Here are some records. Repeat them all exactly.

════════

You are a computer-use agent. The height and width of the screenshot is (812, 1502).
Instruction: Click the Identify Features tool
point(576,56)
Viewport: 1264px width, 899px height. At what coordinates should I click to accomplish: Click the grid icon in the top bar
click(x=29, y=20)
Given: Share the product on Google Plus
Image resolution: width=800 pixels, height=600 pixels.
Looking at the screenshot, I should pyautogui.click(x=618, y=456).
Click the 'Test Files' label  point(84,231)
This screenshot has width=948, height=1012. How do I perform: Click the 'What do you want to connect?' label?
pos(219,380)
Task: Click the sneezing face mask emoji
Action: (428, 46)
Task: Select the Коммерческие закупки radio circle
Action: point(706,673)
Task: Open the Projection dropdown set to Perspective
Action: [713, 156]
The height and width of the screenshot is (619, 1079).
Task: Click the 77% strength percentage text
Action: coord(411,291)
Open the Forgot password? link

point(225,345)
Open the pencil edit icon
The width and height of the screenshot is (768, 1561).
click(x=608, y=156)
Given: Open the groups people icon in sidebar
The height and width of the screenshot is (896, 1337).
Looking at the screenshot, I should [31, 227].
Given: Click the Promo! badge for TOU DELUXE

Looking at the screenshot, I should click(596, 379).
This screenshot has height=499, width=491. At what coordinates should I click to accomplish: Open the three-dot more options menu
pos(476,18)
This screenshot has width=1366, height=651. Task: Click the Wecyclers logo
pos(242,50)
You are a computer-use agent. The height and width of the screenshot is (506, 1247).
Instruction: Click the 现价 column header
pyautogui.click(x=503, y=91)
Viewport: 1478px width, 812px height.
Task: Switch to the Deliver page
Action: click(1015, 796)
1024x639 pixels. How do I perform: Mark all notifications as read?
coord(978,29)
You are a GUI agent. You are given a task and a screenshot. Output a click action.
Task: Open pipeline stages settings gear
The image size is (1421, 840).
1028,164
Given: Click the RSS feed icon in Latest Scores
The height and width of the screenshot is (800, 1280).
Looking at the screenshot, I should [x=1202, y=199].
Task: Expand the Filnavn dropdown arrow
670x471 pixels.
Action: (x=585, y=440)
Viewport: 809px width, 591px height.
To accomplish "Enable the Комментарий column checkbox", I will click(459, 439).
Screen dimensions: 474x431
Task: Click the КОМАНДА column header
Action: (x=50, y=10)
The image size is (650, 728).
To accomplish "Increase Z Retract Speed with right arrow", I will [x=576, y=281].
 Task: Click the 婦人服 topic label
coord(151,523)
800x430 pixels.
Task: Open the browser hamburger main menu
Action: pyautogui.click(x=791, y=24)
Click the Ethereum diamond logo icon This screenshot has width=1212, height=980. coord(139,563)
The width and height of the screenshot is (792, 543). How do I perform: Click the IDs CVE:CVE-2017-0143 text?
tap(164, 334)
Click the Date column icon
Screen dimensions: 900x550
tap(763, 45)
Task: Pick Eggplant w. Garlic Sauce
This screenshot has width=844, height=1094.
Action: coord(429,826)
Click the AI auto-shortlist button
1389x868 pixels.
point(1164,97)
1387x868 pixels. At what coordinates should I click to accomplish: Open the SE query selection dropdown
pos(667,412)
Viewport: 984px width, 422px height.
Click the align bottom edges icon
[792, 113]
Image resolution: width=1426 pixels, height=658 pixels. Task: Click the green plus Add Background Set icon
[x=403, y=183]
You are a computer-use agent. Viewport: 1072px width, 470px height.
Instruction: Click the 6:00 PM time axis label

════════

#### [SOLUTION FOR THIS PROBLEM]
You are a computer-use agent. The height and width of the screenshot is (812, 1502).
Instruction: Click the Identify Features tool
point(576,56)
Viewport: 1264px width, 899px height. At what coordinates should I click to accomplish: Click the grid icon in the top bar
click(x=29, y=20)
Given: Share the product on Google Plus
Image resolution: width=800 pixels, height=600 pixels.
Looking at the screenshot, I should pyautogui.click(x=618, y=456).
Click the 'Test Files' label  point(84,231)
This screenshot has width=948, height=1012. How do I perform: Click the 'What do you want to connect?' label?
pos(219,380)
Task: Click the sneezing face mask emoji
Action: (428, 46)
Task: Select the Коммерческие закупки radio circle
Action: point(706,673)
Task: Open the Projection dropdown set to Perspective
Action: [713, 156]
The height and width of the screenshot is (619, 1079).
Task: Click the 77% strength percentage text
Action: coord(411,291)
Open the Forgot password? link

point(225,345)
Open the pencil edit icon
The width and height of the screenshot is (768, 1561).
click(x=608, y=156)
Given: Open the groups people icon in sidebar
The height and width of the screenshot is (896, 1337).
Looking at the screenshot, I should [31, 227].
Given: Click the Promo! badge for TOU DELUXE

Looking at the screenshot, I should click(596, 379).
This screenshot has height=499, width=491. At what coordinates should I click to accomplish: Open the three-dot more options menu
pos(476,18)
This screenshot has width=1366, height=651. Task: Click the Wecyclers logo
pos(242,50)
You are a computer-use agent. The height and width of the screenshot is (506, 1247).
Instruction: Click the 现价 column header
pyautogui.click(x=503, y=91)
Viewport: 1478px width, 812px height.
Task: Switch to the Deliver page
Action: click(1015, 796)
1024x639 pixels. How do I perform: Mark all notifications as read?
coord(978,29)
You are a GUI agent. You are given a task and a screenshot. Output a click action.
Task: Open pipeline stages settings gear
The image size is (1421, 840).
1028,164
Given: Click the RSS feed icon in Latest Scores
The height and width of the screenshot is (800, 1280).
Looking at the screenshot, I should [x=1202, y=199].
Task: Expand the Filnavn dropdown arrow
670x471 pixels.
Action: (x=585, y=440)
Viewport: 809px width, 591px height.
To accomplish "Enable the Комментарий column checkbox", I will click(459, 439).
Screen dimensions: 474x431
Task: Click the КОМАНДА column header
Action: (x=50, y=10)
The image size is (650, 728).
To accomplish "Increase Z Retract Speed with right arrow", I will [x=576, y=281].
 Task: Click the 婦人服 topic label
coord(151,523)
800x430 pixels.
Task: Open the browser hamburger main menu
Action: pyautogui.click(x=791, y=24)
Click the Ethereum diamond logo icon This screenshot has width=1212, height=980. coord(139,563)
The width and height of the screenshot is (792, 543). How do I perform: Click the IDs CVE:CVE-2017-0143 text?
tap(164, 334)
Click the Date column icon
Screen dimensions: 900x550
tap(763, 45)
Task: Pick Eggplant w. Garlic Sauce
This screenshot has width=844, height=1094.
Action: coord(429,826)
Click the AI auto-shortlist button
1389x868 pixels.
point(1164,97)
1387x868 pixels. At what coordinates should I click to accomplish: Open the SE query selection dropdown
pos(667,412)
Viewport: 984px width, 422px height.
Click the align bottom edges icon
[792, 113]
Image resolution: width=1426 pixels, height=658 pixels. Task: Click the green plus Add Background Set icon
[x=403, y=183]
You are a computer-use agent. Viewport: 1072px width, 470px height.
Instruction: Click the 6:00 PM time axis label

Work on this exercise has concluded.